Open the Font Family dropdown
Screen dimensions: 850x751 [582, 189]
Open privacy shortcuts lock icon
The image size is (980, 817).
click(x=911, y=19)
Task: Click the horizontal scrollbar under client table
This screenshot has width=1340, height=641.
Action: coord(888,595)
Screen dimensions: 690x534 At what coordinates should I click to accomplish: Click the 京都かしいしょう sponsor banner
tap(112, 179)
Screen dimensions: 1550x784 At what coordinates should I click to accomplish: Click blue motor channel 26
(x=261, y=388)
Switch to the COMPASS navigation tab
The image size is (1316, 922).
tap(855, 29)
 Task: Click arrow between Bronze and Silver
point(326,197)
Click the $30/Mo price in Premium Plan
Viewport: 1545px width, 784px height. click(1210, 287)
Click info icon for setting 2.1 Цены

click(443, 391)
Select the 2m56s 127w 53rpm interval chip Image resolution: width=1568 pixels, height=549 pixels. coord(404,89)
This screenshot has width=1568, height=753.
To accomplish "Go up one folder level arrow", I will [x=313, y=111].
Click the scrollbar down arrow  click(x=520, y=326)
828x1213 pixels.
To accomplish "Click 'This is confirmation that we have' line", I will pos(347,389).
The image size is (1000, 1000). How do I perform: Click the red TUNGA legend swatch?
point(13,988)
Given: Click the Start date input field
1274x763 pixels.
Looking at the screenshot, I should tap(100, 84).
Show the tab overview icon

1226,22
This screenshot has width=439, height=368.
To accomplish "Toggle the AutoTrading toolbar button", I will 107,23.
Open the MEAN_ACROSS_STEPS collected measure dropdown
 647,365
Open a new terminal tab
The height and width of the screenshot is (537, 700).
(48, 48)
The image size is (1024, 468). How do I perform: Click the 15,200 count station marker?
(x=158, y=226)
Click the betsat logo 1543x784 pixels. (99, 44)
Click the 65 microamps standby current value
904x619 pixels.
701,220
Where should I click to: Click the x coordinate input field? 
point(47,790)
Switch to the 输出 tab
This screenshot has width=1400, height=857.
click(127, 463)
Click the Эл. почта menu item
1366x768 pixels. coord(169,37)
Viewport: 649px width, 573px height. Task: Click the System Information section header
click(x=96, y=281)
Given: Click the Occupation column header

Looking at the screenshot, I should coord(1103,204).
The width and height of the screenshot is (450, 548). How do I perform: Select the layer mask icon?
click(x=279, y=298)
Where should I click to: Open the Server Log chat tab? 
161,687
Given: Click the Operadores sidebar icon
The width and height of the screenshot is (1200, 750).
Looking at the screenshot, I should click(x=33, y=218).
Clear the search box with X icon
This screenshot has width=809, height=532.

■ **ASSIGNMENT**
Every line with the word "will" in it should be copied from the listing above.

■ **EXERCISE OUTPUT**
To accomplish "Go up one folder level arrow", I will [x=313, y=111].
To accomplish "Click 'This is confirmation that we have' line", I will pos(347,389).
To accomplish "Toggle the AutoTrading toolbar button", I will 107,23.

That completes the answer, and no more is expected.